Amar Shabeeb, a Syrian-American, said the decision to uphold the ban was “upsetting” but unsurprising because it simply echoes discriminatory policies against Arabs and Muslims from the past.

“The people who suffer the most are the people who are already suffering—the people whose lives have already been put at risk,” the Weinberg sophomore said. “(The policy) is in line with our history, unfortunately.”

In May, the Trump administration also announced limits to Chinese graduate student visas, a decision targeting Chinese STEM students studying in high-tech fields like robotics, to ensure that intellectual property is not transferred back to China. Graduate students may be limited to one-year visas on a case-by-case basis.

The policy is a part of Trump’s larger National Security Strategy and started June 11. The White House was said to also have been considering a plan proposed by Stephen Miller, a senior adviser to the president, to ban all Chinese students, the Financial Times reported this month.

While no Chinese students have been affected by the new policy yet, “it’s just a wait-and-see game for what happens moving forward,” Shankar said.

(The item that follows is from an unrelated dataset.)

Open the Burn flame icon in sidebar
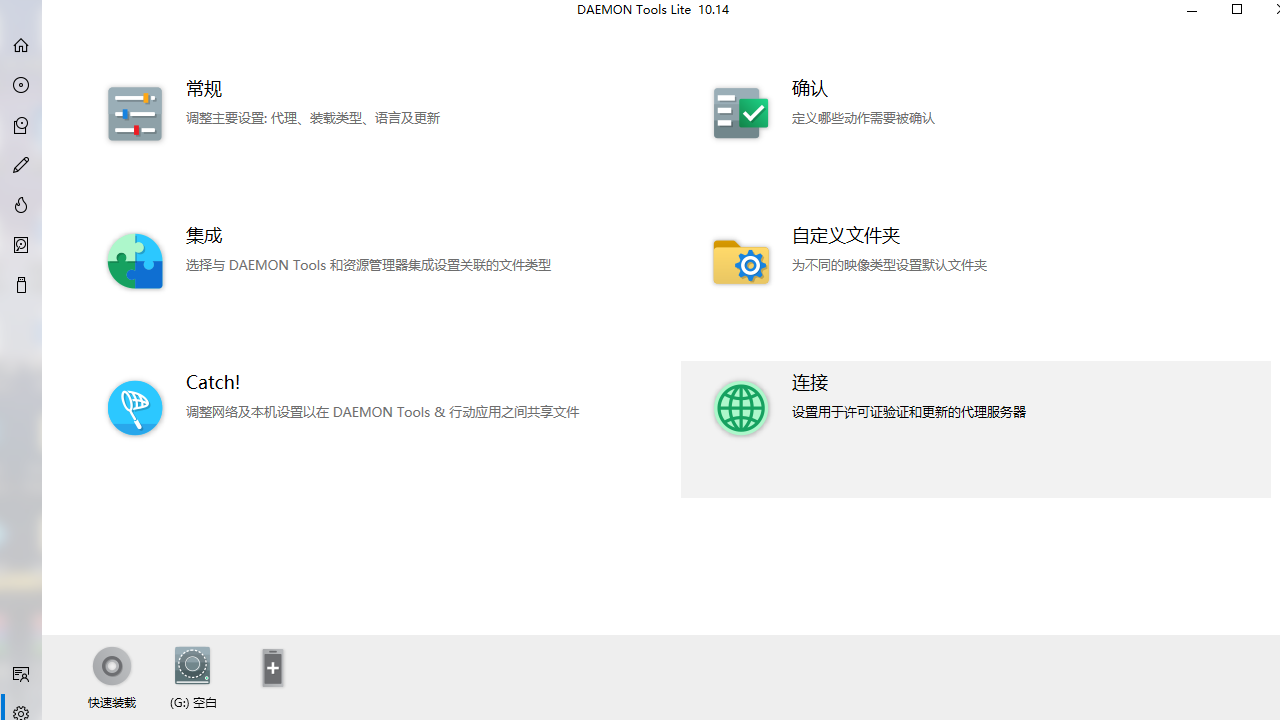 click(20, 205)
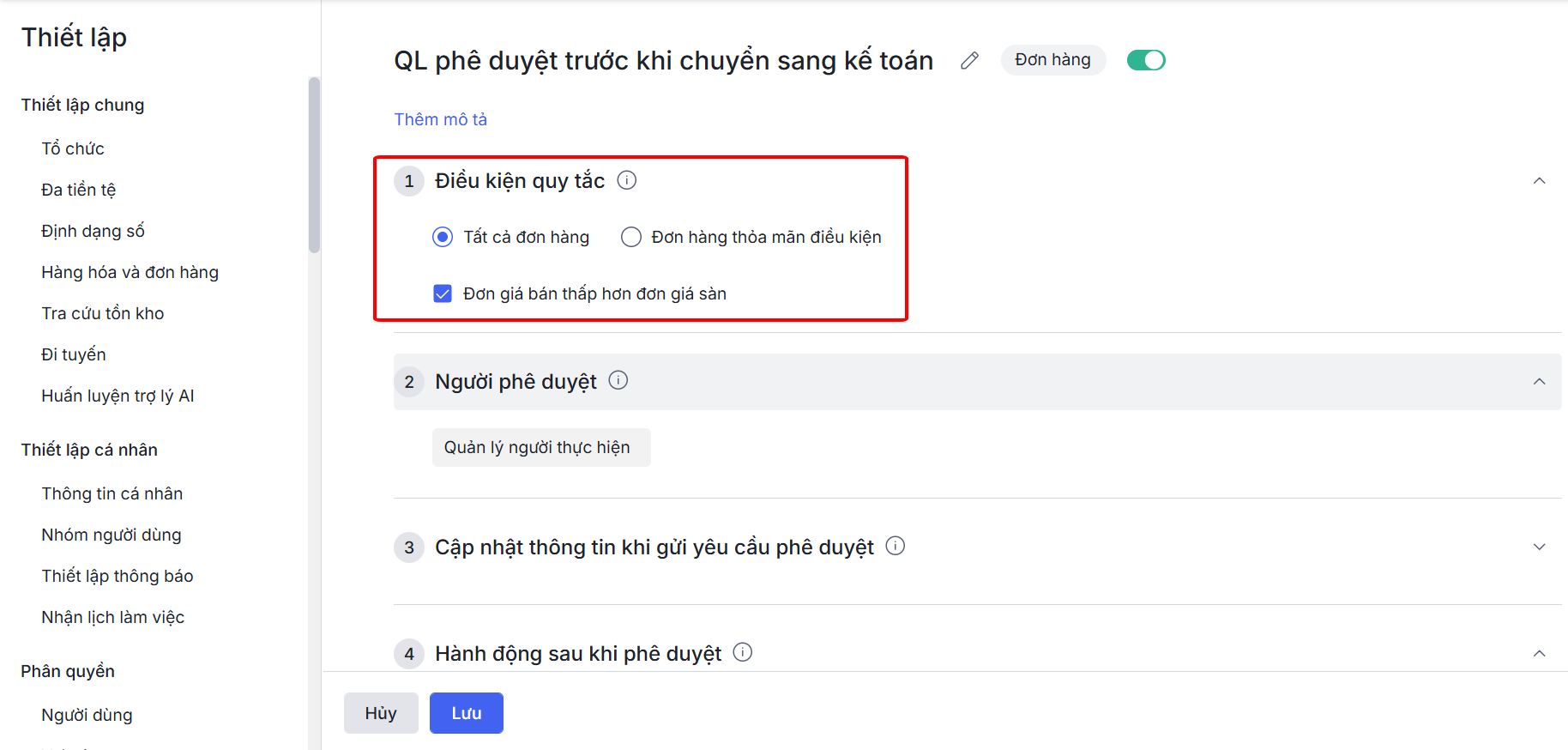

Meanwhile, many of NU’s Chinese students have been feeling pressures from other restrictions that the Trump administration has put on Chinese nationals looking to study or work in the U.S.

Since Trump’s crackdown on U.S. immigration, more and more Chinese students’ applications for F1 student visas have been rejected. Haifei Zheng, a member of NU’s Chinese International Student Association, said several of his friends who have been admitted to U.S. universities could not obtain their student visas on time.

“Summertime is a climax for Chinese students applying for a visa,” the Medill sophomore said. “Some friends got rejected simply because the immigration department is asking for more clarifications, and you just have to wait in line again because there are so many other people waiting.”

Zheng said while there is no immediate stress for undergraduate students who already have a visa, many are limited in future job prospects because of changes to the H-1B working visa process.

Only 85,000 H-1B visas are granted each year using a lottery system, and international students who previously planned to earn some work experience after graduating from Northwestern are growing increasingly uncertain about whether U.S. policies will allow them to do so, Zheng said.

“For the student body, it’s not a immediate stress,” Zheng said, “but for international Chinese job-searching, we face more stress than Americans do. If we were U.S. students, we don’t need to worry about government issues and student visas.”